NEW ORLEANS — April 5, 2011 – How long should a patient take an antiplatelet drug to reduce clotting following a stent procedure? This question was at the center of a new study presented today by Hyeon-Cheol Gwon, MD, PhD, Department of Cardiology, Samsung Medical Center, Sungkyunkwan University School of Medicine, Seoul, South Korea.

Though current ACC/AHA guidelines answer the above question with a recommendation of 12 months or longer, Gwon says new evidence from his study, The Randomized Comparison of Six-month versus 12-month Duration of Dual Antiplatelet Therapy after Implantation of Drug Eluting Stent: From Comparison of Everolimusversus Sirolimus-Eluting Stents for Coronary Revascularization (EXCELLENT) Trial, suggest that a shorter course may be adequate for selected patients.

“The EXCELLENT study provides the first evidence that six-month antiplatelet therapy is equivalent to the 12-month prescribed by current guidelines,” he says.“Our results may be very reassuring for many physicians who need to discontinue clopidogrel before the routinely recommend 12-month duration for various reasons.”
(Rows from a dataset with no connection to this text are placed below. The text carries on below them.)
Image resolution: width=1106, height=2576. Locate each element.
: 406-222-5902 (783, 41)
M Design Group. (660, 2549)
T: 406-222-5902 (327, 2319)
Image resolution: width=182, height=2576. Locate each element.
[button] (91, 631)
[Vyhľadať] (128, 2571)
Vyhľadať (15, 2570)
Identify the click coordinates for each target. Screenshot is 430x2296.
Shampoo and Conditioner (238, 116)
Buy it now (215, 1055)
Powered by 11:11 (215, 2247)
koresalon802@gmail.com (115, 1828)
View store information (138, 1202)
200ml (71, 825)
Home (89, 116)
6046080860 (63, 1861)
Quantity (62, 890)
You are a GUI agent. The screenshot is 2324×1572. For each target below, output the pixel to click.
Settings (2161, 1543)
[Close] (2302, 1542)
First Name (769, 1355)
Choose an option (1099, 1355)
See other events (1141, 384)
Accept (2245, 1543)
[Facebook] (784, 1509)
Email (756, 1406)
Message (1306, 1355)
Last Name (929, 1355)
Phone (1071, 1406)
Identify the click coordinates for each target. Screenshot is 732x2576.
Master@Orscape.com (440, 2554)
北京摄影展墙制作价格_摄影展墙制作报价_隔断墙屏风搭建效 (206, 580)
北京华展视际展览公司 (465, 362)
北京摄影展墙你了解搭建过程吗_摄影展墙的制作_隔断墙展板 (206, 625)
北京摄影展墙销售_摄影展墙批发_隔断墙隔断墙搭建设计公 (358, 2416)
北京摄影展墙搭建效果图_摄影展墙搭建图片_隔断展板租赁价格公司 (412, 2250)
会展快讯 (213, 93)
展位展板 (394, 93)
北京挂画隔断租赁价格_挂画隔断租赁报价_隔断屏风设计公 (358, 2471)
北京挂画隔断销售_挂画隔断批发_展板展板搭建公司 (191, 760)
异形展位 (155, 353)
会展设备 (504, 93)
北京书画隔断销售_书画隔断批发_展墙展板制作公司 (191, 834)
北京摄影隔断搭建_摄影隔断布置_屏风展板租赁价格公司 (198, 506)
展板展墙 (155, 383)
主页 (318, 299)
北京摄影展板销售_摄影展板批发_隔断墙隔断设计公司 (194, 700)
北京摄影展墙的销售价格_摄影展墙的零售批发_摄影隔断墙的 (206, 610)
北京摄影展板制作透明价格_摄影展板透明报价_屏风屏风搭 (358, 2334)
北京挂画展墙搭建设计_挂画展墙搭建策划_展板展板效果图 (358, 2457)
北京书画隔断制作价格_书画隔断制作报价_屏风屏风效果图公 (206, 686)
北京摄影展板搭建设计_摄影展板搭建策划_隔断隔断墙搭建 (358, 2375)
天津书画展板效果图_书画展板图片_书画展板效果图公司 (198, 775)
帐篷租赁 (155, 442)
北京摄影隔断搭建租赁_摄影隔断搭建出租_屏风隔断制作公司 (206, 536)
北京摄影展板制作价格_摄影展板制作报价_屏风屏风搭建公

In the 19-center trail, 1,143 patients were randomly assigned to six or 12 months of duel antiplatelet therapy with either everolimus or sirolimus.

Among the 1,428 patients for whom 12-month data was available, target vessel failure—defined as cardiac death, myocardial infarction, and target vessel revascularization—occurred in 4.7% in the six-month group and 4.4 % in the 12-month group. For this primary endpoint, the six month group was non-inferior to the 12 month group, with a pre-specificed non-inferiority margin of 40 % (p=0.0031)

The safety endpoint—a composite of death, MI, CVD accident, stent thrombosis, and thrombolysis in MI bleeding—was reached in were 24 patients (3.4%) in the six-month groups and 22 (31%) in the 12-month group. Major adverse cerebro-cardiovascular events were 54 (7.5%) and 60 (8.4%) in the six- and 12-month groups, respectively.

“At least in low-risk patients, non-diabetics and those treated with second generation DES, we may safely discontinue clopidogrel at about 6 months, especially in patients that are at high-risk of bleeding,”concludes Gwon.

The researcher emphasizes that more data is needed to confirm these findings with a larger randomized trial.